The lines below from the one with "You are a computer-use" up to and including the one with "Given: Select the bed hotels icon in sidebar" are what you should set down, exactly and without pictures.

■ Record set:

>>>

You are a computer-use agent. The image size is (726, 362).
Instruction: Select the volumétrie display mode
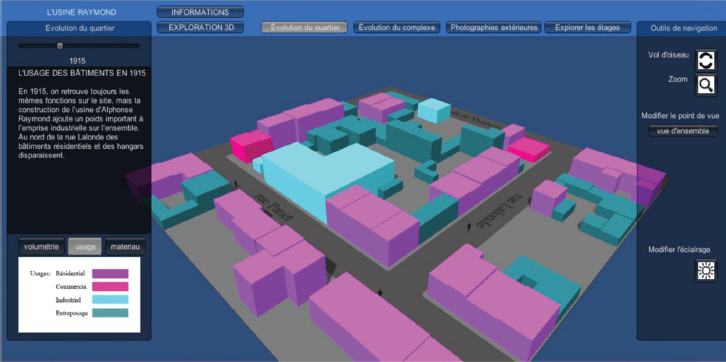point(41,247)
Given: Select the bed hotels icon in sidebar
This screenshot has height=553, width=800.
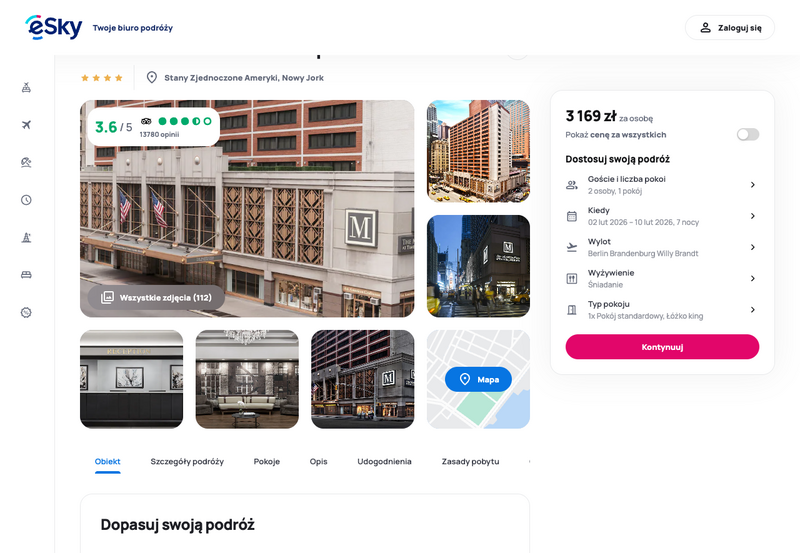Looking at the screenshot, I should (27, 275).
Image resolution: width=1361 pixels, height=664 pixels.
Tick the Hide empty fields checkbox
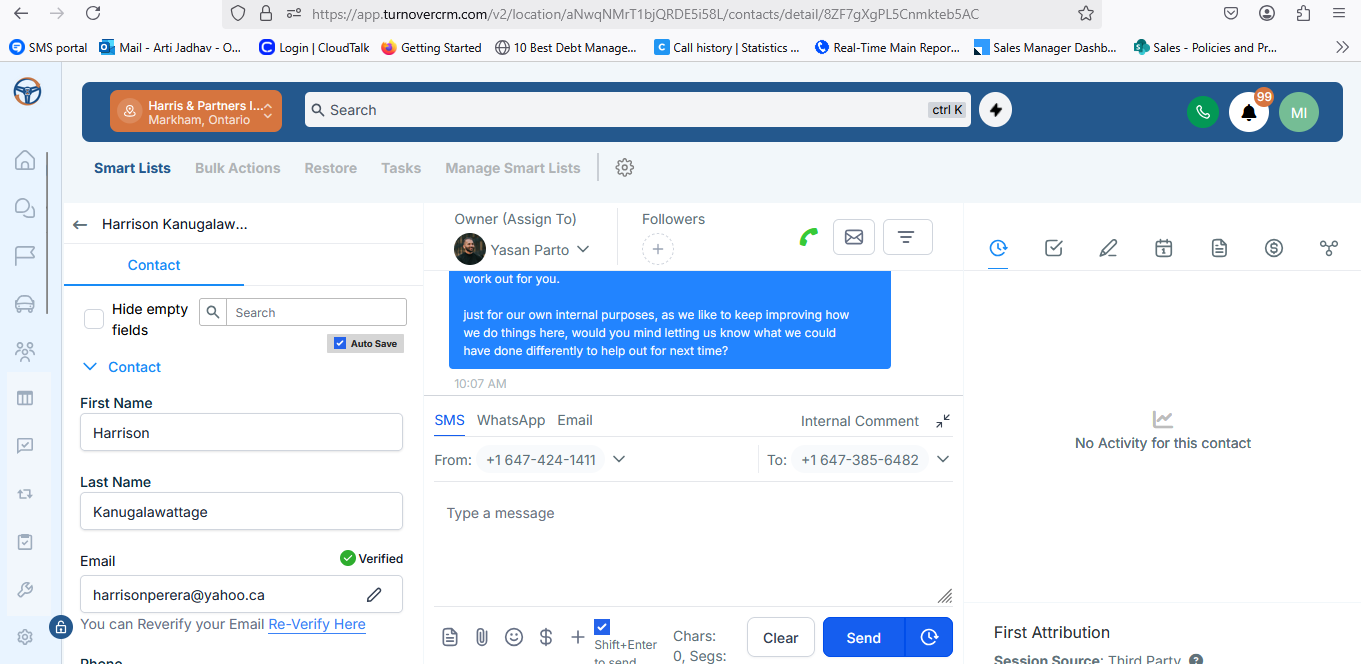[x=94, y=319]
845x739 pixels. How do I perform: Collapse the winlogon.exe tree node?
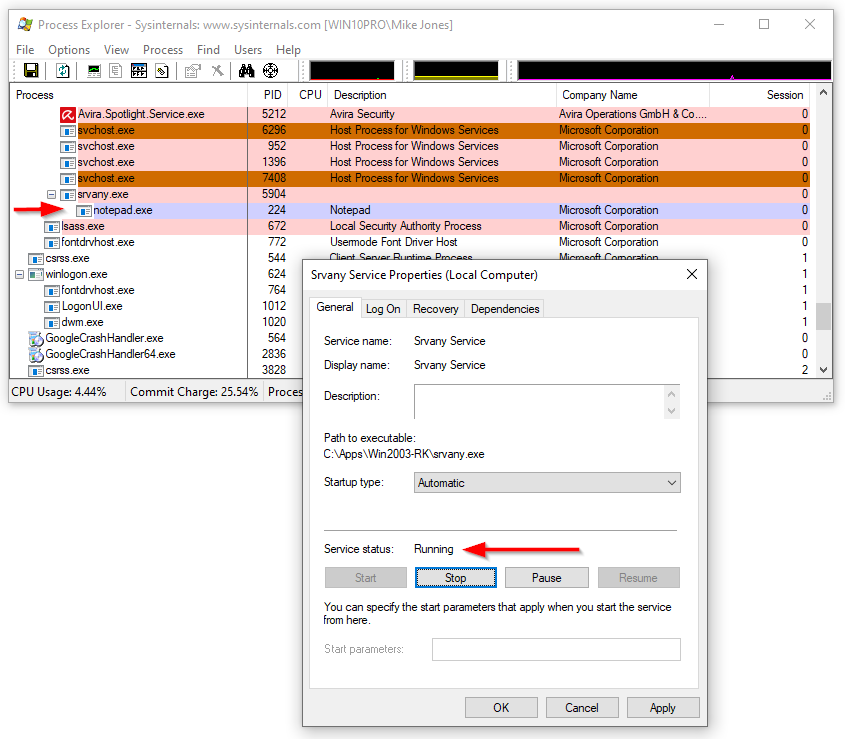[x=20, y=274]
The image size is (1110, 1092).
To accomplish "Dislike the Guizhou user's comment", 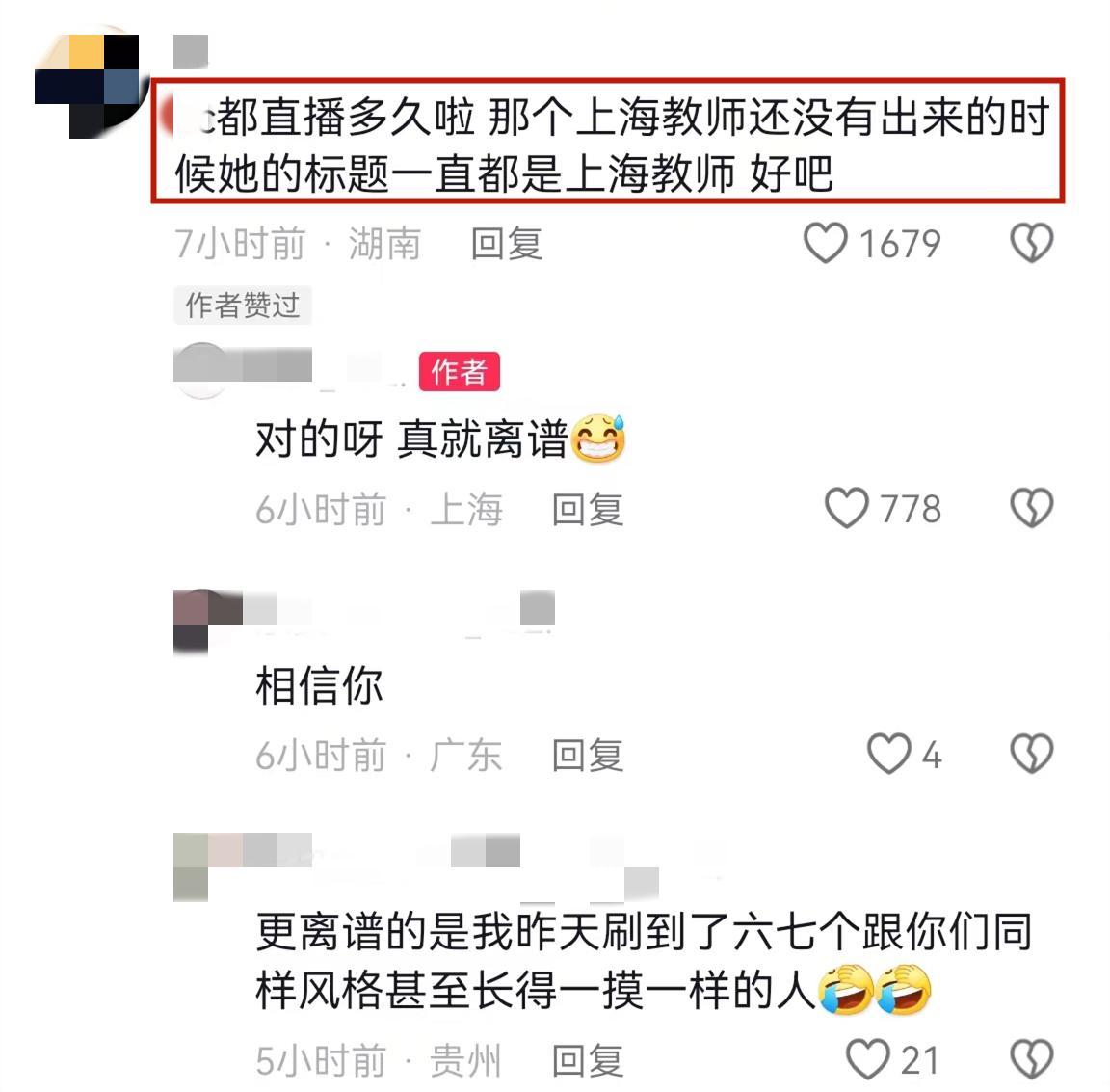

<<<
>>>

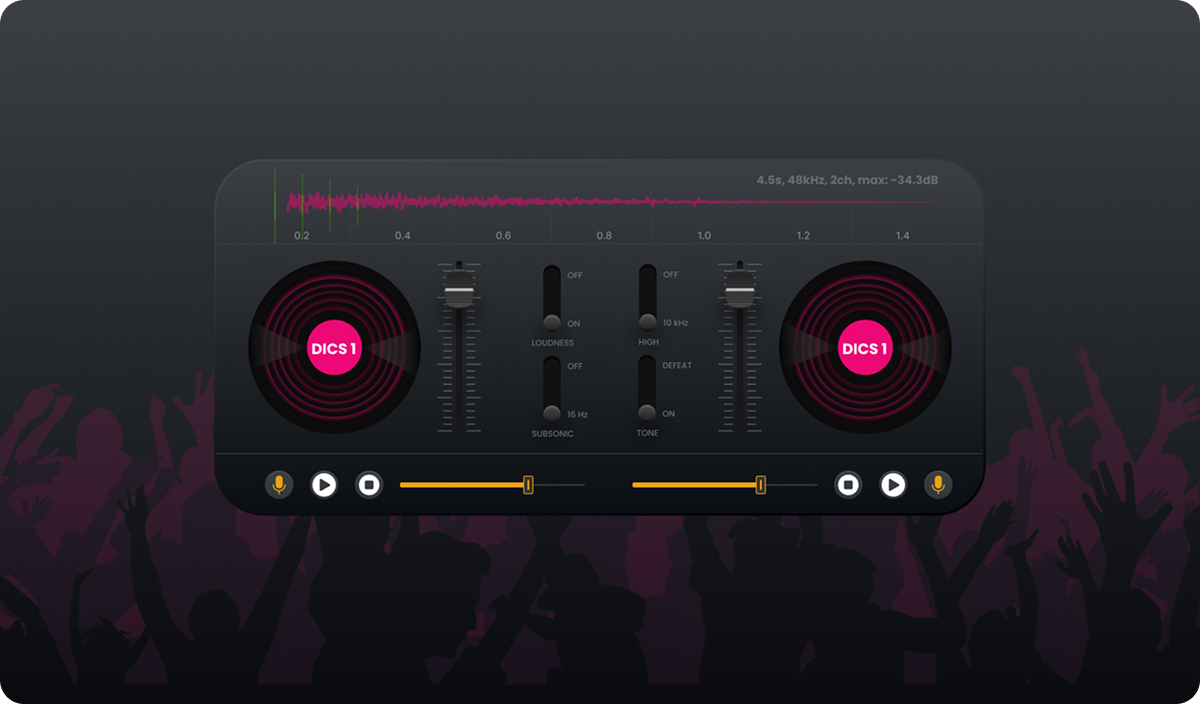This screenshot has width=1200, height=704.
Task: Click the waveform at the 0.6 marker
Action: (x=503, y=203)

<<<
>>>

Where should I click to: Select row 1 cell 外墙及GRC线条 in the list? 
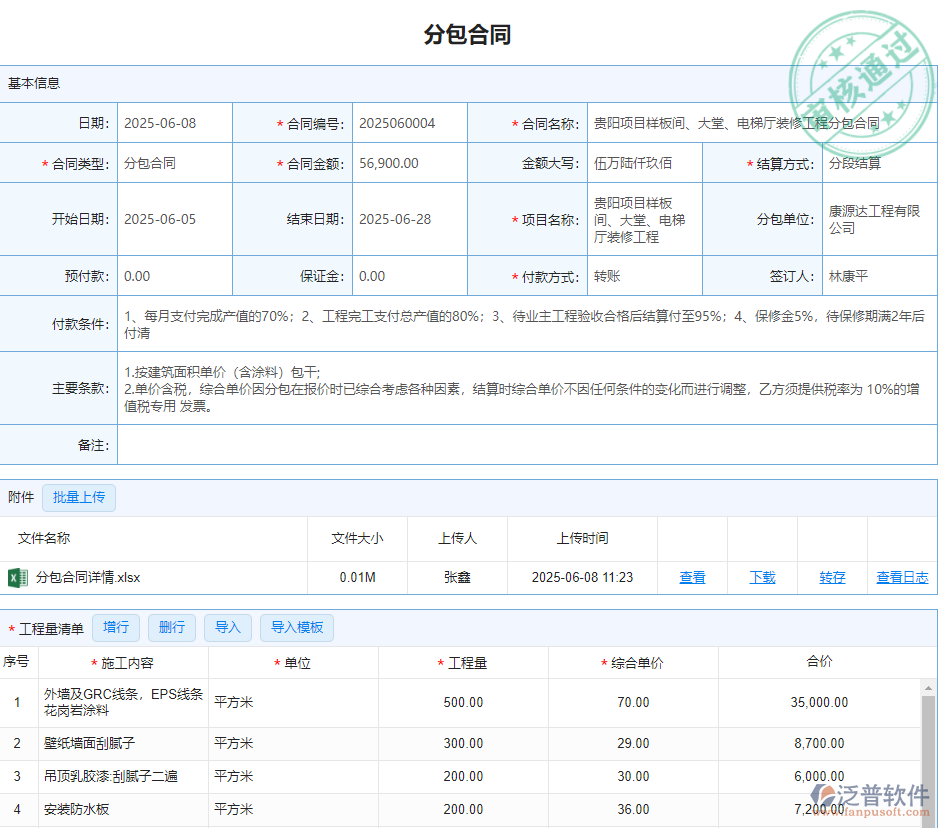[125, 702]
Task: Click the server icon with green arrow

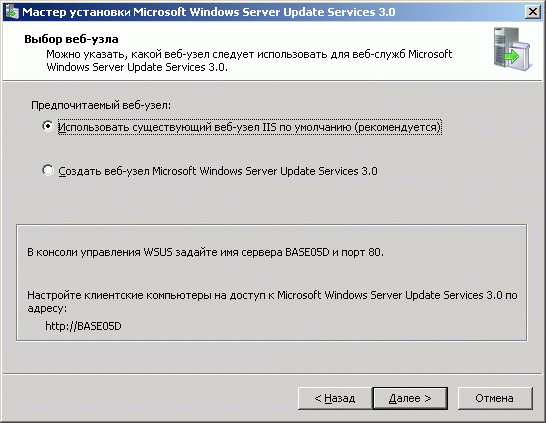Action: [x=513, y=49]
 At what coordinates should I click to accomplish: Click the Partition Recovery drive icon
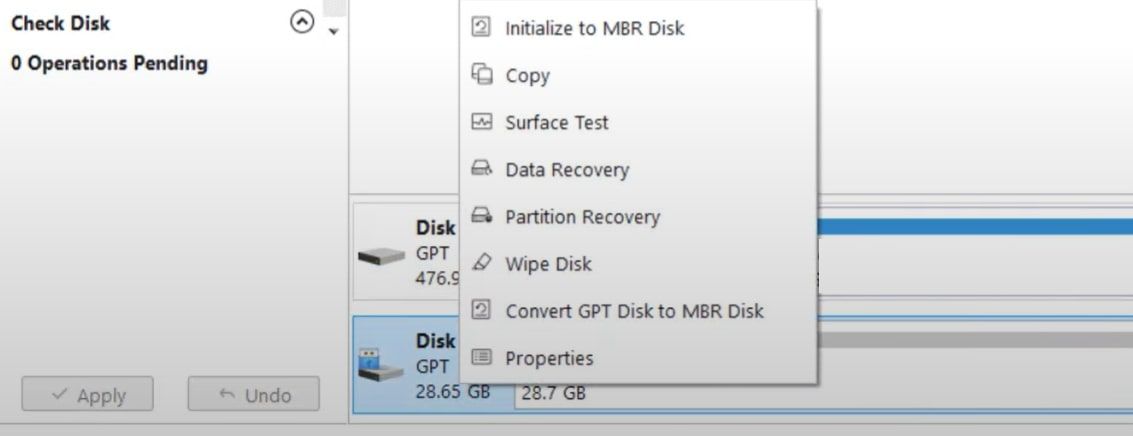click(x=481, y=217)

<<<

■ Output of the task:
You are a computer-use agent. The image size is (726, 362).
Instruction: Select the volumétrie display mode
point(41,247)
Given: Select the bed hotels icon in sidebar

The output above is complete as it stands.